Life of Pachamama adalah organisasi lingkungan yang berbasis di Kolombia dan dipimpin oleh pemuda. Mereka memperjuangkan keadilan iklim melalui pendidikan, advokasi, dan pendekatan lintas generasi serta interseksionalitas. Organisasi ini aktif memperjuangkan ruang bagi anak muda dalam forum negosiasi kebijakan global.

Sementara itu, COP30 merupakan pertemuan tahunan ke-30 negara-negara anggota United Nations Framework Convention on Climate Change (UNFCCC). Diselenggarakan pada 10–21 November 2025 di Belém, Brasil, forum ini menjadi titik temu para pemimpin dunia, aktivis, dan ilmuwan untuk menyusun langkah kolektif menghadapi krisis iklim global.

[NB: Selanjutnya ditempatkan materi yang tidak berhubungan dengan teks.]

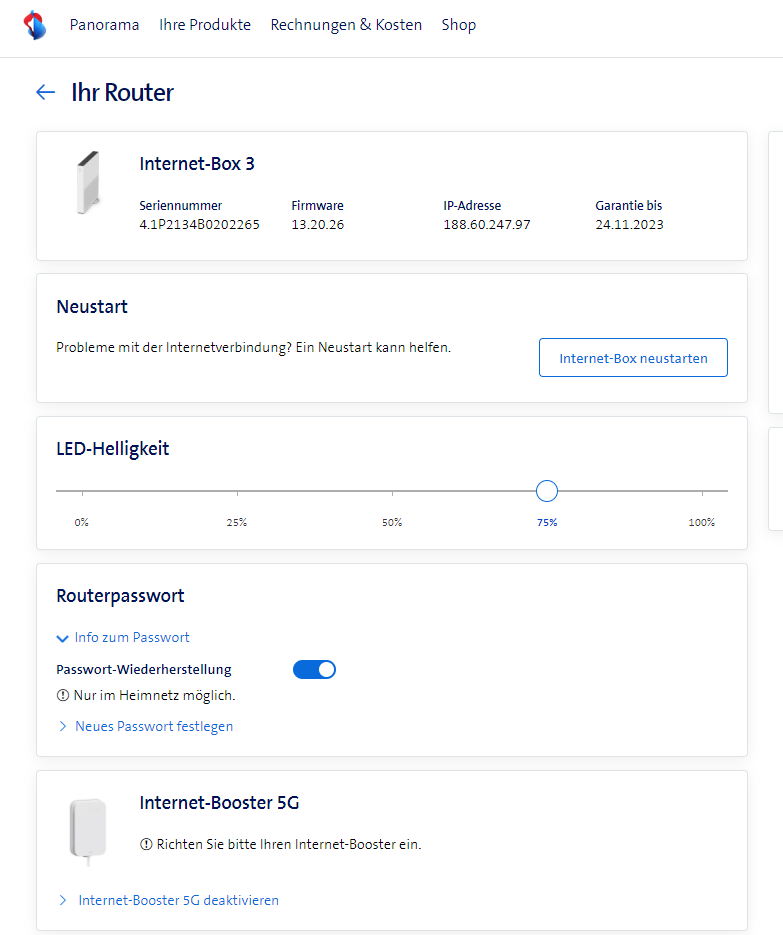This screenshot has width=783, height=935.
Task: Set LED-Helligkeit to 25%
Action: click(x=237, y=491)
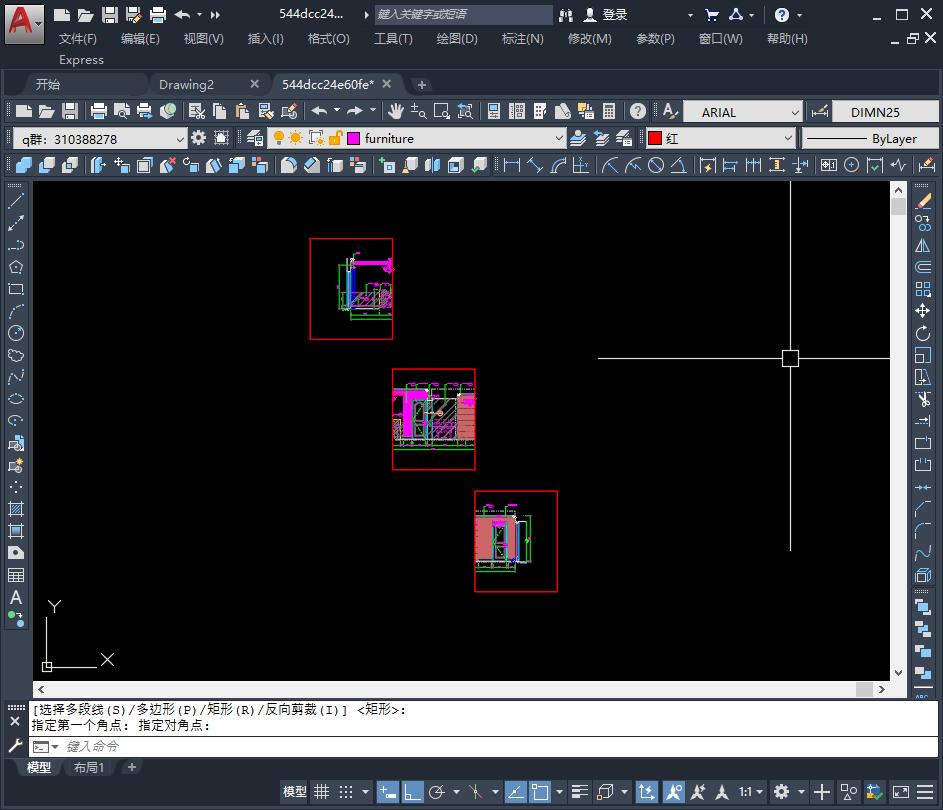Screen dimensions: 943x810
Task: Select the Line draw tool
Action: (16, 202)
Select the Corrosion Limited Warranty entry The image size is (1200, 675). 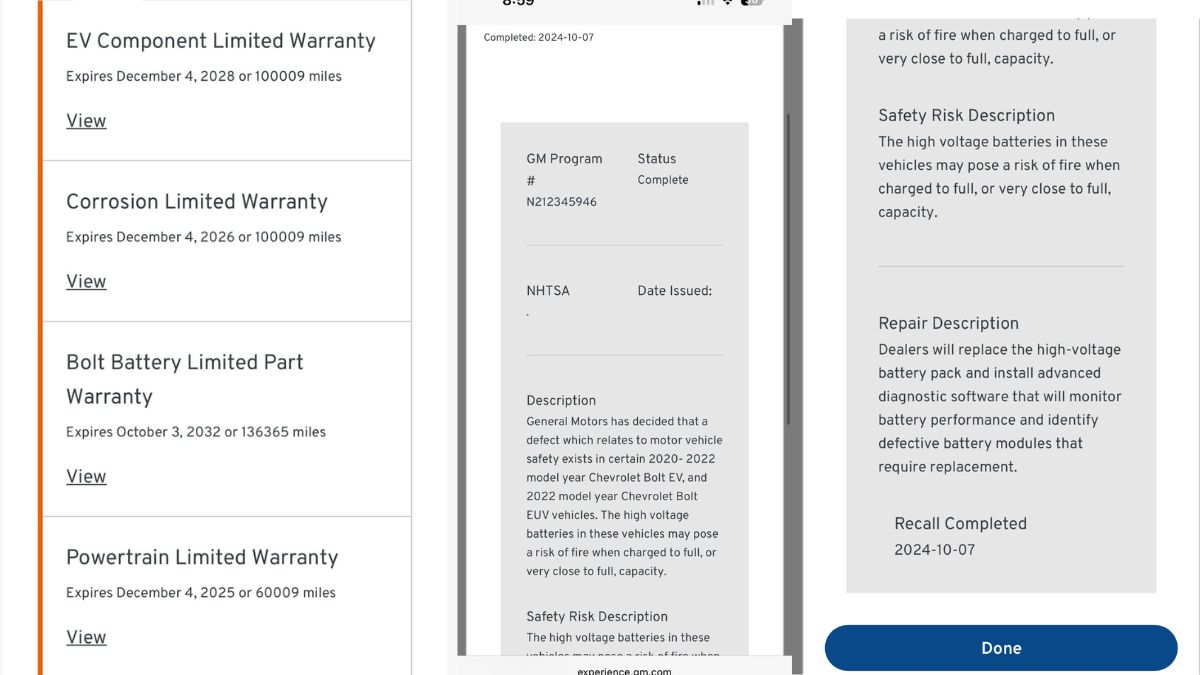(196, 202)
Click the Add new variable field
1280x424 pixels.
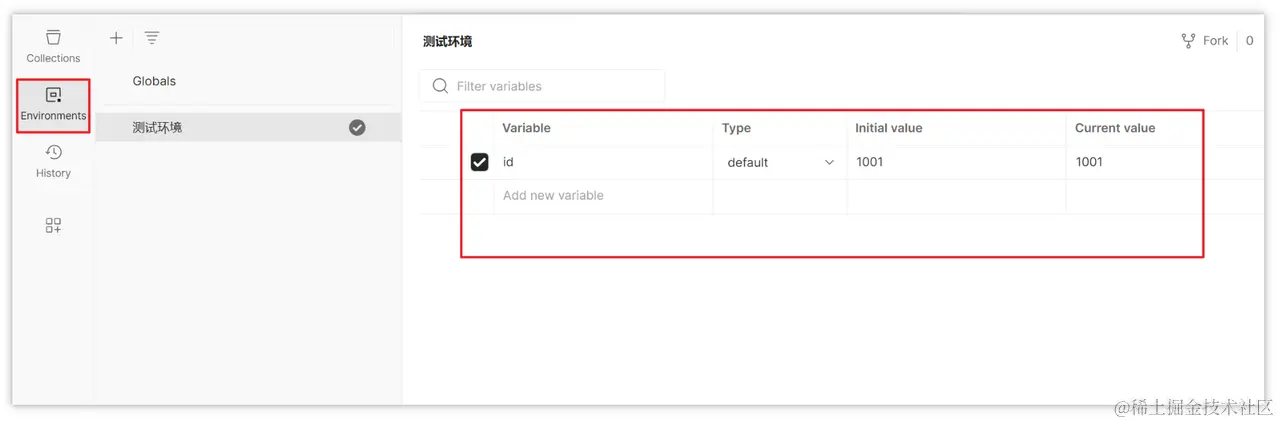[x=603, y=196]
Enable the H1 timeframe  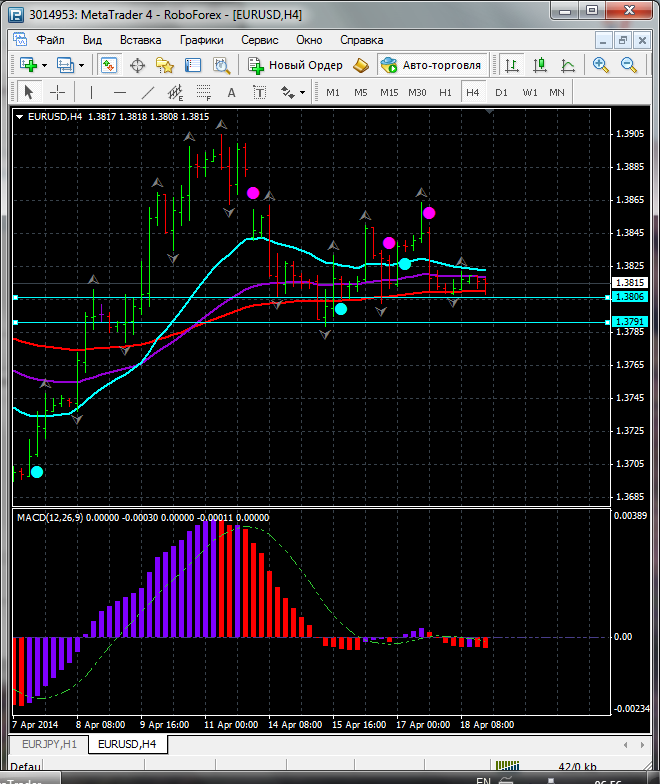pyautogui.click(x=445, y=92)
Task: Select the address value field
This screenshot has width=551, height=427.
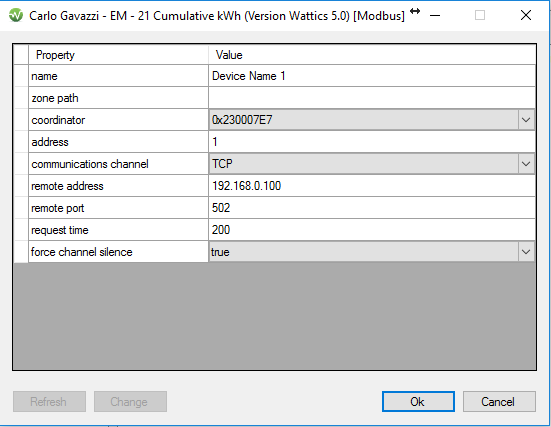Action: pyautogui.click(x=372, y=142)
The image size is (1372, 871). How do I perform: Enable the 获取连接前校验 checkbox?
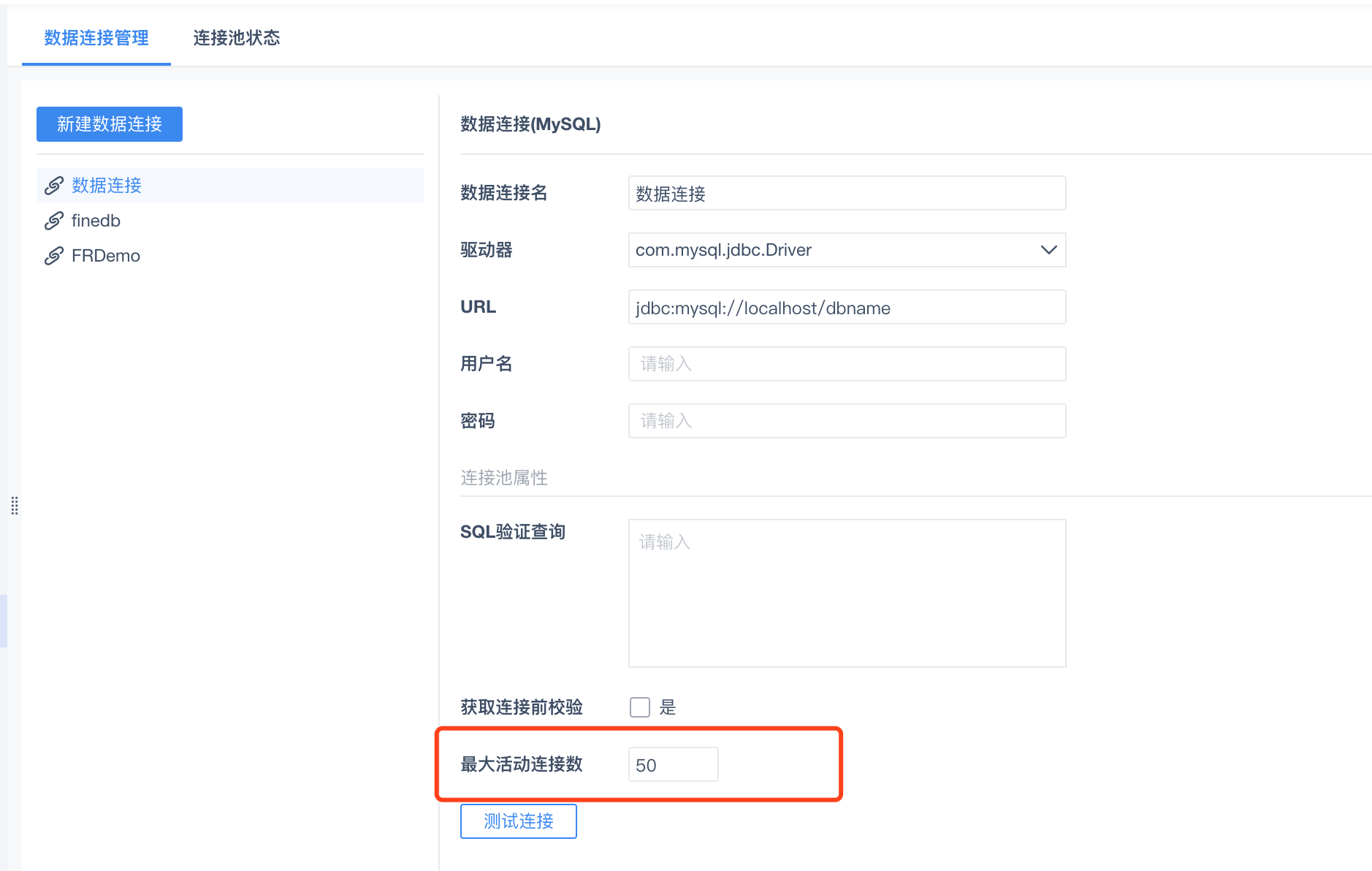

Masa Depan Tidak Bisa Dirancang Tanpa Anak Muda

Pesan yang dibawa Iqbal dan Vanessa ke COP30 bukan sekadar tuntutan, tapi juga harapan. Harapan bahwa dunia akan berhenti merancang masa depan tanpa melibatkan generasi yang akan menghuninya.

“Kami akan bersuara untuk udara yang layak, untuk hutan yang tersisa, dan untuk hak hidup masyarakat adat. Kami tidak meminta untuk dilibatkan. Kami menuntut hak kami,” tutup Iqbal dalam rilis yang disampaikan ke media ini, Kamis (3/7/2025).